Uniósł wyżej rękę Draco i potarł policzkiem o ciemny tatuaż. — Zawsze go
ukrywasz, a ja i tak doskonale wiem, że on tam jest.
— Symbol zła. — Draco nie mógł
oderwać spojrzenia od widoku, jaki miał przed oczami. Jego znienawidzony Znak
dotykał skóry Harry'ego. Zapewne nie pierwszy raz, a jednak do tej pory był
ukryty i przez to prawie nieistniejący. Draco nie musiał o nim myśleć tak jak
teraz.
— Symbol oddania i poświęcenia.
— Harry westchnął i spojrzał łagodnie na męża, nie odrywając twarzy od jego
ręki. — Nie waż się nigdy myśleć inaczej. To — przesunął nosem po krawędzi
czaszki, sprawiając, że Draco mimowolnie się spiął — nie jest znak Voldemorta.
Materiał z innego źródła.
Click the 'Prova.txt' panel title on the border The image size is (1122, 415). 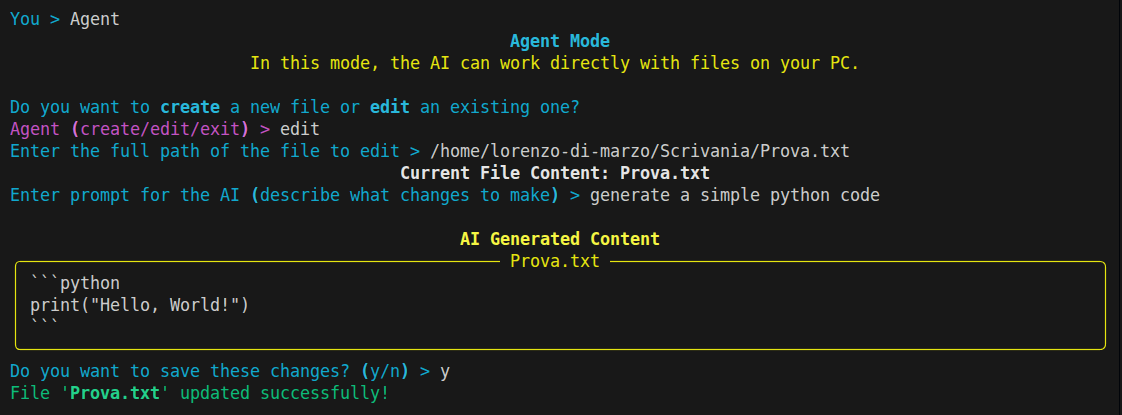(555, 261)
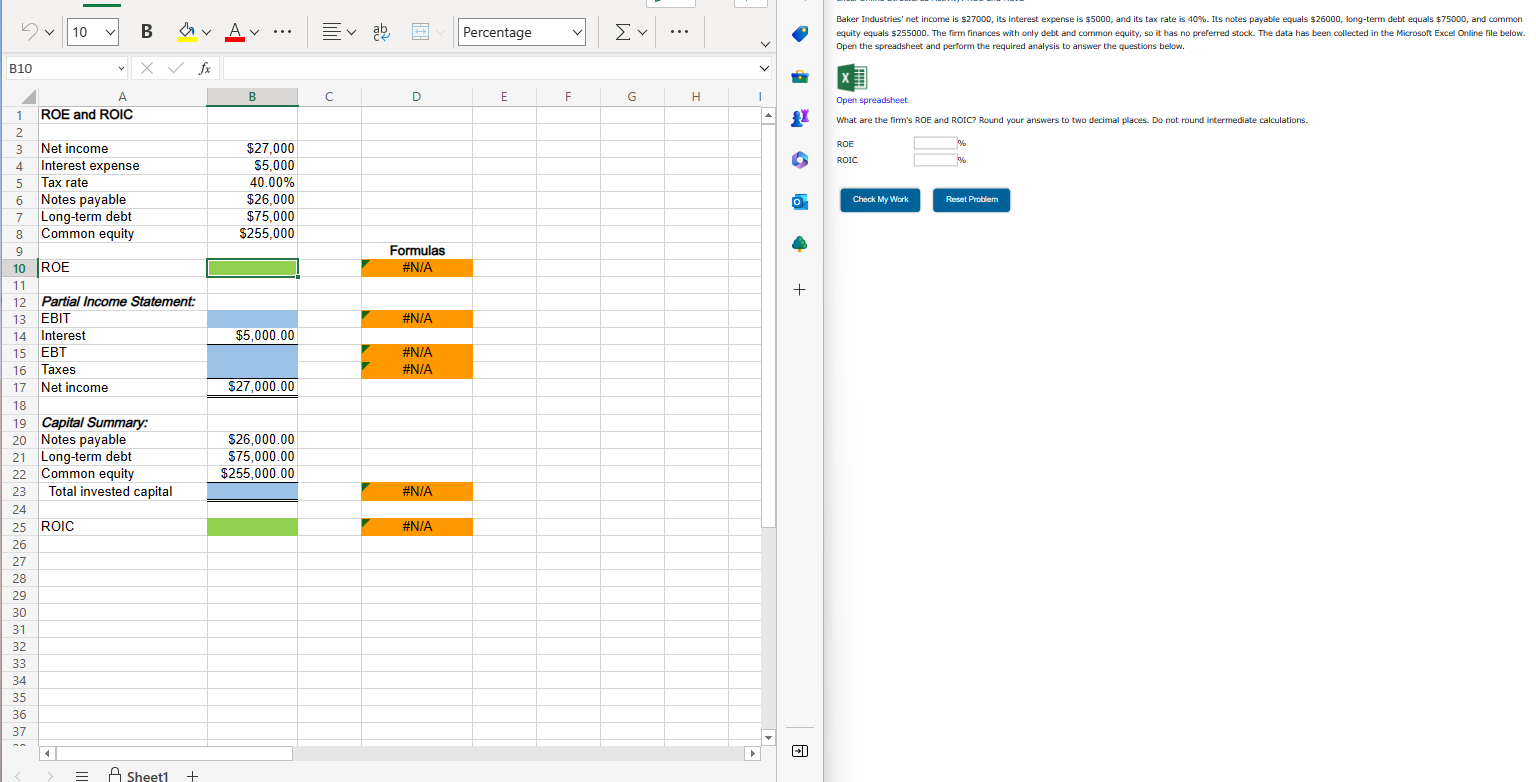1536x782 pixels.
Task: Open the Percentage number format dropdown
Action: pos(521,31)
To znak symbolizujący oddanie sprawie. Pozwoliłeś to sobie wyryć, aby pomóc nam
go pokonać.
— Pozwoliłem go sobie wyryć, aby
w przyszłości pławić się w bogactwie, zamiast gnić w Azkabanie!
— Nienawidziłeś Voldemorta, nie
wierzyłeś mu i nie akceptowałeś jego metod.
— Nawet was nie lubiłem! Po
prostu poszedłem za kimś, kto miał większe szanse!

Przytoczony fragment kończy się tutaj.